We can’t make one that works for everything and everybody. That’s why with Hook we decided to adopt LinuxKit.
LinuxKit is now part of the Linux Foundation, initially developed by Docker specifically to release Docker for Mac. You can think about it as a Linux builder focused on containers.
You can add a program on boot as init, or as long-running services. The cool part is that everything runs as a container giving us the ability to package building blocks as Docker containers, leaving a clear path from end-user to build their environment, based on their needs reusing LinuxKit itself (if they want) and the building blocks we developed.
One of the building blocks I am referring to is a Docker container who overrides the logic used by LinuxKit to start the docker daemon. Along that it also starts what we call tink-worker. An agent who reaches out to the tink server obtaining the next workflow to run. You can think about them as api-server and kubelet for Kubernetes but instead of running pods tink-worker reaches out to the Docker daemon running actions such as:
- streaming a new operating system to a particular disk
- formatting or partitioning a disk
- Executing commands with a different chroot
- But it can be every container, you can even run an action that notifies you on slack when your workflows reaches a certain point
LinuxKit provides facilities for multi-architecture and output format as well. We are working for ARM support, for example.

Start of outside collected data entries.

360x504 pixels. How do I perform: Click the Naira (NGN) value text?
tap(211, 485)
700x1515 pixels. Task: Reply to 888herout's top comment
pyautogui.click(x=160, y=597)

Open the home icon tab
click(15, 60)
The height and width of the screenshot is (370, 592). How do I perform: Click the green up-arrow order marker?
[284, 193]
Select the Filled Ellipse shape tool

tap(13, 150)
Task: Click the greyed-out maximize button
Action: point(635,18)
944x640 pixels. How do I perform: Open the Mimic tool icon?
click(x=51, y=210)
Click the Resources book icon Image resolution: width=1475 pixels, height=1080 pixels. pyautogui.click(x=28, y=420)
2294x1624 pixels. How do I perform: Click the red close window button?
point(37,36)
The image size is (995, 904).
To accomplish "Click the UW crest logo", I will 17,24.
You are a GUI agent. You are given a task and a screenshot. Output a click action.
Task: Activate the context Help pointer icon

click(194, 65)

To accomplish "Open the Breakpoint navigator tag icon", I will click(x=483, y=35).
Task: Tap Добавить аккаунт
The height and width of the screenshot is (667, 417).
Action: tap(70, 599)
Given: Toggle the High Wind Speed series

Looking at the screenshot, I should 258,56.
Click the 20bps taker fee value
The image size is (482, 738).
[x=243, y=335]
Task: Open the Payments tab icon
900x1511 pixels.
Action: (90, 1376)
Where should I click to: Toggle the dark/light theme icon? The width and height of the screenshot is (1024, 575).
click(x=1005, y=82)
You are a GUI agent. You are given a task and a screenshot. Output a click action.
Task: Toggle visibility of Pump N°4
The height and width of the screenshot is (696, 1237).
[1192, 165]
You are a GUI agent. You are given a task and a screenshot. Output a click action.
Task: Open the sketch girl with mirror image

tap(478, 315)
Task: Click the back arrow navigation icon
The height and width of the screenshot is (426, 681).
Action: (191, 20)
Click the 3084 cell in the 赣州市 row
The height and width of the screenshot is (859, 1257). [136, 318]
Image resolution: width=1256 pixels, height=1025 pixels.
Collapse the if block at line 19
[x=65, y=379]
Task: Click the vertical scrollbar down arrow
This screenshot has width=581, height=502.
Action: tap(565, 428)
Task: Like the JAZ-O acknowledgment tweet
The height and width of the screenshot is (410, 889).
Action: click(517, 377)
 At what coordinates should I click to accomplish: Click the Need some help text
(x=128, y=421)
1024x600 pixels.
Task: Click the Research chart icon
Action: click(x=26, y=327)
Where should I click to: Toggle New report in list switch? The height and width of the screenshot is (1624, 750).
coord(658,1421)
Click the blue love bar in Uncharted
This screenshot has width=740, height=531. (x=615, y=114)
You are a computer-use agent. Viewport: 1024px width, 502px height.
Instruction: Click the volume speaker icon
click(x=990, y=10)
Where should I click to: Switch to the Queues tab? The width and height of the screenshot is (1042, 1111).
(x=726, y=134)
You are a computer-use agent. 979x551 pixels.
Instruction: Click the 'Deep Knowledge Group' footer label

Being part of something bigger than ourselves
LinuxKit has a supportive community with docs, examples and even a Slack channel. End users of Tinkebell can make use of hundreds of people and maintainers dedicated to only building distros with LinuxKit. This makes the effort of maintaining Tinkerbell scoped to a reasonable size. Allowing us to stay strict to what matters most. Provisioning bare metal quickly.